(Text excerpt)
What Makes a Good Test?

There are three basic elements to look for when judging the quality of a psychological test — reliability, validity, and standardization.

RELIABILITY is a measure of the test’s consistency. A useful test is consistent over time. As an analogy, think of a bathroom scale. If it gives you one weight the first time you step on it, and a different weight when you step on it a moment later, it is not reliable. Similarly, if an IQ test yields a score of 95 for an individual today and 130 next week, it is not reliable. Reliability also can be a measure of a test’s internal consistency. All of the items (questions) on a test should be measuring the same thing — from a statistical standpoint, the items should correlate with each other. Good tests have reliability coefficients which range from a low of .65 to above .90 (the theoretical maximum is 1.00).

VALIDITY is a measure of a test’s usefulness. Scores on the test should be related to some other behavior, reflective of personality, ability, or interest. For instance, a person who scores high on an IQ test would be expected to do well in school or on jobs requiring intelligence. A person who scores high on a scale of depression should be diagnosed as depressed by mental health professionals who assess him. A validity coefficient reflects the degree to which such relationships exist. Most tests have validity coefficients (correlations) of up to .30 with “real world” behavior. This is not a high correlation and emphasizes the need to use tests in conjunction with other information. Relatively low correlations mean that some people may score high on a scale of schizophrenia without being schizophrenic and some people may score high on an IQ test and yet not do well in school. Correlations are high as .50 are seen between IQ and academic performance.

STANDARDIZATION is the process of trying out the test on a group of people to see the scores which are typically obtained. In this way, any test taker can make sense of his or her score by comparing it to typical scores. This standardization provides a mean (average) and standard deviation (spread) relative to a certain group. When an individual takes the test, she can determine how far above or below the average her score is, relative to the normative group. When evaluating a test, it is very important to determine how the normative group was selected. For instance, if everyone in the normative group took the test by logging into a website, you are probably being compared to a group which is very different from the general population.
(End Text excerpt)
- **About this exercise**:
According to the text on what makes a good test, what range of reliability coefficients do good tests have?
(Data excerpt)
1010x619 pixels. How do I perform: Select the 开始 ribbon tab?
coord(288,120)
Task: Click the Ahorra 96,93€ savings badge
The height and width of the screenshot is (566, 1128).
(End Data excerpt)
- **Your response**:
From a low of .65 to above .90.